Collected data entries:

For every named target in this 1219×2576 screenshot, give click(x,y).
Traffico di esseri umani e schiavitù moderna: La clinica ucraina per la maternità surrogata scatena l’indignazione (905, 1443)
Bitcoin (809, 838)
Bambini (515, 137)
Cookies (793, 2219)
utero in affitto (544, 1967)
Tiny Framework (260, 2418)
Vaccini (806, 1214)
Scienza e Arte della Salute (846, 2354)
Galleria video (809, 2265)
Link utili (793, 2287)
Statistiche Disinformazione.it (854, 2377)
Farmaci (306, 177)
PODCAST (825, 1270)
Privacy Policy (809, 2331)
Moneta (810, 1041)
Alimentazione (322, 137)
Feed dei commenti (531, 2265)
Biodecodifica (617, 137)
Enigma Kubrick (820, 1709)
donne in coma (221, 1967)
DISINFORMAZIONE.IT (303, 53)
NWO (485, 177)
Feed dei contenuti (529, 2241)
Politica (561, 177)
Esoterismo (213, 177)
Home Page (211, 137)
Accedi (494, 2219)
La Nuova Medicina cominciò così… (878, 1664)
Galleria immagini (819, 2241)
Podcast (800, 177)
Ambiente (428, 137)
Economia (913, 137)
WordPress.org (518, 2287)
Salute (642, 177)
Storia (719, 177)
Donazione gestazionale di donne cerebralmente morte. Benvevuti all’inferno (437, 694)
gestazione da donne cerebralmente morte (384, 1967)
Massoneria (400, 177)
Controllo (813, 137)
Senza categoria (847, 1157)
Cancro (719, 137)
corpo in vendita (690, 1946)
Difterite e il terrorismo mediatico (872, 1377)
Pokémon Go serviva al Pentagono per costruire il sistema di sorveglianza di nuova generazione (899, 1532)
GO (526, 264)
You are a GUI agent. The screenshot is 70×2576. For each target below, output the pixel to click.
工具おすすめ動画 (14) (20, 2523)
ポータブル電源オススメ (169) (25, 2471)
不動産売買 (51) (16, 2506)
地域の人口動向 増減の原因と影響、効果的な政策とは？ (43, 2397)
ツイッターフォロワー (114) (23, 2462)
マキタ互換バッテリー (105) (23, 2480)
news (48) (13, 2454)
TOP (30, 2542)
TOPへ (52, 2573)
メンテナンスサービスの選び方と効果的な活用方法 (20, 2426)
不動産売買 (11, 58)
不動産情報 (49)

Required work:
Out of the data above, transcribe exactly and only the lines starting with the line that has "Ambiente (428, 137)" and going on through the line that has "Difterite e il", both included.

Response:
Ambiente (428, 137)
Economia (913, 137)
WordPress.org (518, 2287)
Salute (642, 177)
Storia (719, 177)
Donazione gestazionale di donne cerebralmente morte. Benvevuti all’inferno (437, 694)
gestazione da donne cerebralmente morte (384, 1967)
Massoneria (400, 177)
Controllo (813, 137)
Senza categoria (847, 1157)
Cancro (719, 137)
corpo in vendita (690, 1946)
Difterite e il terrorismo mediatico (872, 1377)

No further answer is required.